To get to know-how regard financial statement analysis, one has to be very efficient in all financial terminologies and tools. Getting back to the mains, financial analysis/financial statement analysis all one term is defined as in broader terms as “A financial process used for evaluating a businesses, projects and budgets with respect to their stability, viability, solvency, liquidity or profitability, so as to safeguard the investors share of vested amount”. Thus in other terms it refers to as process of financial planning done to estimate the overall structure of an organization viz whether they are running in profit or loss. Financial Analysis is a key work and hence is assigned to such expert professionals and rational minded people who are untouched by bribes, scams etc, so as to enhance brand name in market. The financial statement analysis is done on basis of decisions made in following areas:
Continuing or discontinuation of main key areas or part of the business, Acquiring or renting machineries involved in production, Procurement of materials, issue of stocks or negotiating bank loans to increase working capital, investment of capital and considering other alternatives in carrying out business. The primary motive behind financial statement analysis are:
- Profitability market: It relates to finding out the profit margins of firm based on income statement which is the operational report of company’s performance.

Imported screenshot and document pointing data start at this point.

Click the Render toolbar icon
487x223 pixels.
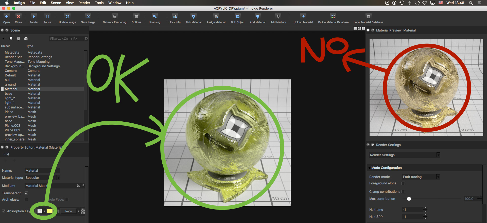coord(34,17)
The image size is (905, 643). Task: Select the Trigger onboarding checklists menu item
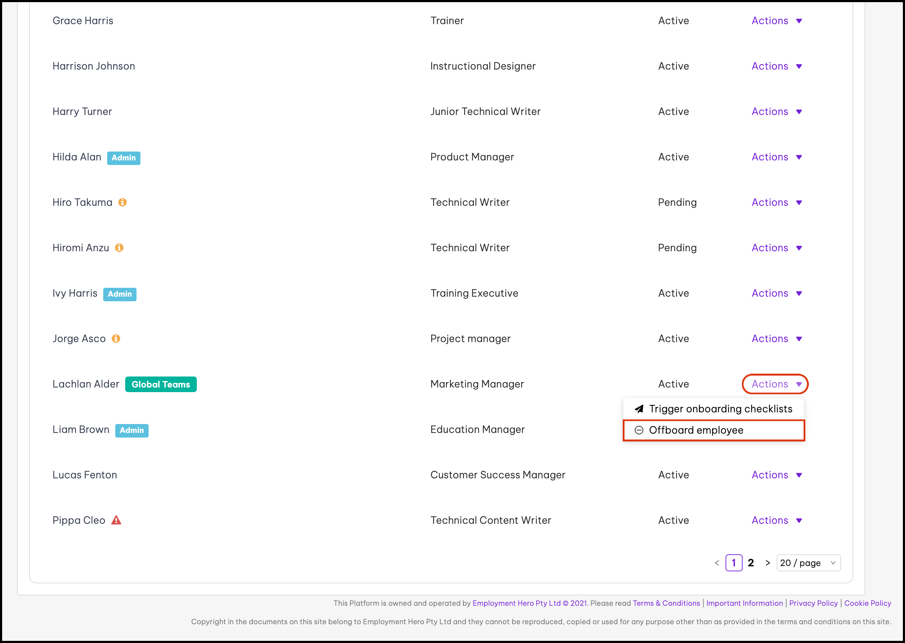[720, 409]
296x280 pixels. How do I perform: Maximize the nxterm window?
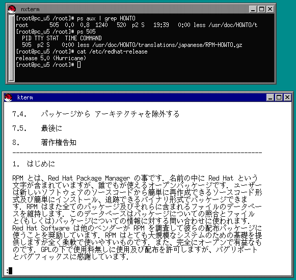(x=262, y=9)
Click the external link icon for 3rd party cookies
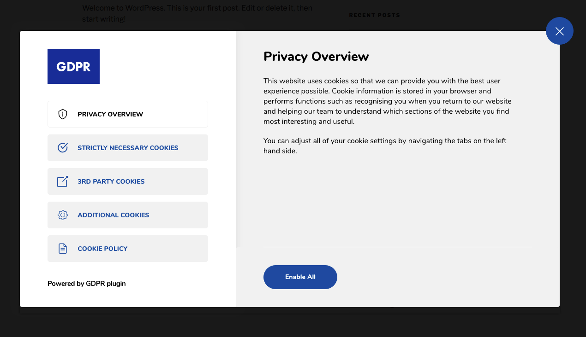 pyautogui.click(x=63, y=181)
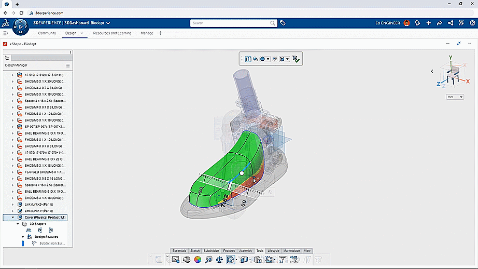This screenshot has width=478, height=269.
Task: Toggle the subdivision edit mode icon
Action: click(248, 59)
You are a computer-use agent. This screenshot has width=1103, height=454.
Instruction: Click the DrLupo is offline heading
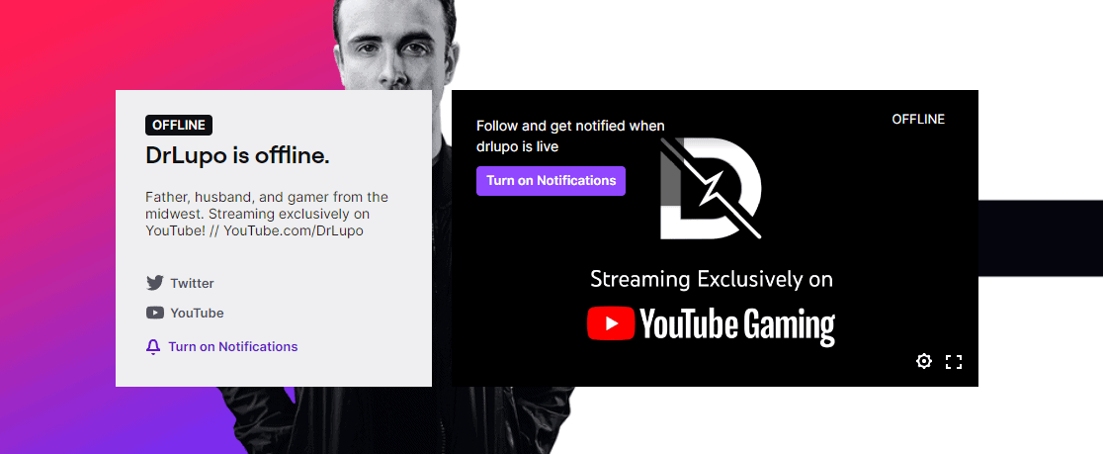[238, 156]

- Solvency: This refers to company’s ability in order to clear out debts and whether company has enough cash reserves to provide assistance to creditors and other third parties in the long-term.
- Liquidity: This refers to maintenance of positive cash flow or enough cash reserves for sustenance of business. In turn shown on balance sheet and forms as a proof regard the business condition.
- Stability: It is self explanatory as it refers to as ability of an organization to perform consistently in a market and thereby attain sustainable profits in long and short run for good growth of company.
Now let us understand various methodologies adopted by analysts or working of Financial statement analysis. The analysts based on findings of companies on their present viz comparison of performance between similar trade, future performance viz in long run and short run and which include analysis of financial condition based on mathematical and statistical techniques, including present and future values for good projects and last but not the least the performance in the past viz last 5 years financial reports. The mathematical and statistical techniques involved are on basis of ratios derived from balance sheet or income statement of accounts and are as given below:
Here the Net Income/Equity per share is equal to Returns on equity, Net Income or total assets equals to return on assets and also Stock price or earnings per share equals price to earning ratio which is Equity per market share divided with annual earnings per share.